**Required action**
Repeat the lines beginning at the one with "Instruction: Click the Copy and Close button" and running to the end of the material, keeping the first and last of them, exactly as they appear.

**Provided data**
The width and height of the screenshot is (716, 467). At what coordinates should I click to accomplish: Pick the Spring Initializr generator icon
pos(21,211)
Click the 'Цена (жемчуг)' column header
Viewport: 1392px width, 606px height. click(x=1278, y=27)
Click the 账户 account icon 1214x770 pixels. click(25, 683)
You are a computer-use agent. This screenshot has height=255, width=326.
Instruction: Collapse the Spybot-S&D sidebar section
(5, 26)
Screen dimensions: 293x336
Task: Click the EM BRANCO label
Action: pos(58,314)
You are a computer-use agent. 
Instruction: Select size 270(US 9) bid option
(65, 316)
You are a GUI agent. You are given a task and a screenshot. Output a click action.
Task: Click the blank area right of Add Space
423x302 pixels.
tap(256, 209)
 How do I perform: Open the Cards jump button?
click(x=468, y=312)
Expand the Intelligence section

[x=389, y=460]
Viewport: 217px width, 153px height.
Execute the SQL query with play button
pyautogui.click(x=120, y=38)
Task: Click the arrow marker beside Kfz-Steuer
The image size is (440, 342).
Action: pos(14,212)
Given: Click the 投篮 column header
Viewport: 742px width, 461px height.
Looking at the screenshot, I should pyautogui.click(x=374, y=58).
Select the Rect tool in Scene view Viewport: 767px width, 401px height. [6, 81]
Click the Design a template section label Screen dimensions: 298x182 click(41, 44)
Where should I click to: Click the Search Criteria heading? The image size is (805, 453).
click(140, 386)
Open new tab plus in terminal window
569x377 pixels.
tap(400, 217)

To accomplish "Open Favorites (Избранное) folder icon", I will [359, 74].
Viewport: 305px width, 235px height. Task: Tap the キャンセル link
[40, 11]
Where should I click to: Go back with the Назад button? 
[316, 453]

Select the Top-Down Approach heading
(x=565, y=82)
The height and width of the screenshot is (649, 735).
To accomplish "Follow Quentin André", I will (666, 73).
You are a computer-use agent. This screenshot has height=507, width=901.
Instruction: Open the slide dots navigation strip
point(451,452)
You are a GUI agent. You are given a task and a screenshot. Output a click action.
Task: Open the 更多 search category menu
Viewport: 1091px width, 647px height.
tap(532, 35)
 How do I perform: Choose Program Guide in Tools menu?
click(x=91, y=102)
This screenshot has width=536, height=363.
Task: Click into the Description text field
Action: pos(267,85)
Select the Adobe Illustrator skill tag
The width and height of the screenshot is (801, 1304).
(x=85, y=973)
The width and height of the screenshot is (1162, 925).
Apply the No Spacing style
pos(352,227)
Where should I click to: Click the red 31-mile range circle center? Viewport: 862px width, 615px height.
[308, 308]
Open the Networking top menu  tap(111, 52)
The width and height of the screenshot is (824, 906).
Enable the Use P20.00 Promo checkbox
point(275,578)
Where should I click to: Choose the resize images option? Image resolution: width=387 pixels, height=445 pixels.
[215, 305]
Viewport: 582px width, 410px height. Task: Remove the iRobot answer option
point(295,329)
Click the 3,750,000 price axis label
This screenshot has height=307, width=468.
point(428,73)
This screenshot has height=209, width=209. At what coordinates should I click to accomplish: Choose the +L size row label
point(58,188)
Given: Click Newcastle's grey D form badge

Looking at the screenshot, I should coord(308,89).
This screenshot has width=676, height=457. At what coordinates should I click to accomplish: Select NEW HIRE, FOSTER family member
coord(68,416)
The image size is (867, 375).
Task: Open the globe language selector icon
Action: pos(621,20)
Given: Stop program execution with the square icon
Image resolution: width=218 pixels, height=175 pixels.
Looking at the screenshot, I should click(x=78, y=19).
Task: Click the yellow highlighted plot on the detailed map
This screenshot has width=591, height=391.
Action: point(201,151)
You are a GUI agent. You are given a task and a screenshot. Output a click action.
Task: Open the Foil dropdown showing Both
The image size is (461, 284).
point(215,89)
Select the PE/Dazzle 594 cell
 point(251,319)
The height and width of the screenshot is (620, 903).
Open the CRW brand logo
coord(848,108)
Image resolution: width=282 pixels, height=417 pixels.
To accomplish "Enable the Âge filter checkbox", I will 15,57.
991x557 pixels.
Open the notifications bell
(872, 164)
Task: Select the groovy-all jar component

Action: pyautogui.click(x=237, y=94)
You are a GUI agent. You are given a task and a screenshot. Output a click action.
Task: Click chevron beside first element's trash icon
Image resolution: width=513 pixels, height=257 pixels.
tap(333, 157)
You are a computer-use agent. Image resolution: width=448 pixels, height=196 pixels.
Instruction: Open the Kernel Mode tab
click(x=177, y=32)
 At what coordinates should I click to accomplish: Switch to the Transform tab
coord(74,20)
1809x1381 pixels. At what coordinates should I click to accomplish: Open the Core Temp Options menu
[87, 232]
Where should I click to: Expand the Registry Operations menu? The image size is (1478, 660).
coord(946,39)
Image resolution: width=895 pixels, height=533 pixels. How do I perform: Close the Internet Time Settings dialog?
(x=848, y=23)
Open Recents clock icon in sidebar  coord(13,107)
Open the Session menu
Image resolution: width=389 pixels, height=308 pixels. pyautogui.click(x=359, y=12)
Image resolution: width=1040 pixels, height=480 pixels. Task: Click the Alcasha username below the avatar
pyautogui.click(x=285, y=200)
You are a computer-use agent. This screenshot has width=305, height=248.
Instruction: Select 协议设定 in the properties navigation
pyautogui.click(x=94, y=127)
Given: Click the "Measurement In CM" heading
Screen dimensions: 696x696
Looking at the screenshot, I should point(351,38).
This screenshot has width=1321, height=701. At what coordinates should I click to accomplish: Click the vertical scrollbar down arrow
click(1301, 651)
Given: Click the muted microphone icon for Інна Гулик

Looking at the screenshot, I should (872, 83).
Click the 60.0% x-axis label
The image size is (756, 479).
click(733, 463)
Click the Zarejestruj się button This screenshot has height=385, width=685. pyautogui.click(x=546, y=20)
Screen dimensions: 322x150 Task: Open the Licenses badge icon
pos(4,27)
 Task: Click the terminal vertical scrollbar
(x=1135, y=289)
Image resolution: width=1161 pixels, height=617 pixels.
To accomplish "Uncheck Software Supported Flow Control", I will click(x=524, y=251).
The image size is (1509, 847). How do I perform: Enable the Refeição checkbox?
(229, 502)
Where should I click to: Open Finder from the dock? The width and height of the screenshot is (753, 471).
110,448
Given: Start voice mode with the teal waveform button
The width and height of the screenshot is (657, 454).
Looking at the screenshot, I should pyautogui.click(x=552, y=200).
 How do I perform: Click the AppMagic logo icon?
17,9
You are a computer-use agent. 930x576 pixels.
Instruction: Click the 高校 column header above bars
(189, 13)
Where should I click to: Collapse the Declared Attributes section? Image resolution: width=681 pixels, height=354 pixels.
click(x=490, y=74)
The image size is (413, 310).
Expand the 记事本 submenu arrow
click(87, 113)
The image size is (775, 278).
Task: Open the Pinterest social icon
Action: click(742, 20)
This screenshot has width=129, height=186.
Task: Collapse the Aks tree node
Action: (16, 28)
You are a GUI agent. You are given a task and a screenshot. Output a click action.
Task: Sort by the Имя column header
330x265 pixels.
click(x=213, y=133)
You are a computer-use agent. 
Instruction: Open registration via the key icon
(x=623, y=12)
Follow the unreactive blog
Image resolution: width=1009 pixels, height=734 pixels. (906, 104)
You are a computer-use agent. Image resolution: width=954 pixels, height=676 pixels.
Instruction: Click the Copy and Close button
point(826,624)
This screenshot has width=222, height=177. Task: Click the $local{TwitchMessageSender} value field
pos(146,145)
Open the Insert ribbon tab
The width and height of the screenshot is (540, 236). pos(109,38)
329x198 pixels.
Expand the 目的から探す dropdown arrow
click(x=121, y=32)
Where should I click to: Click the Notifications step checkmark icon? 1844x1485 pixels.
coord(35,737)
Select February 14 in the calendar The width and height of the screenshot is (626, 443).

**Response box**
Instruction: Click the Copy and Close button
point(826,624)
This screenshot has width=222, height=177. Task: Click the $local{TwitchMessageSender} value field
pos(146,145)
Open the Insert ribbon tab
The width and height of the screenshot is (540, 236). pos(109,38)
329x198 pixels.
Expand the 目的から探す dropdown arrow
click(x=121, y=32)
Where should I click to: Click the Notifications step checkmark icon? 1844x1485 pixels.
coord(35,737)
Select February 14 in the calendar The width and height of the screenshot is (626, 443).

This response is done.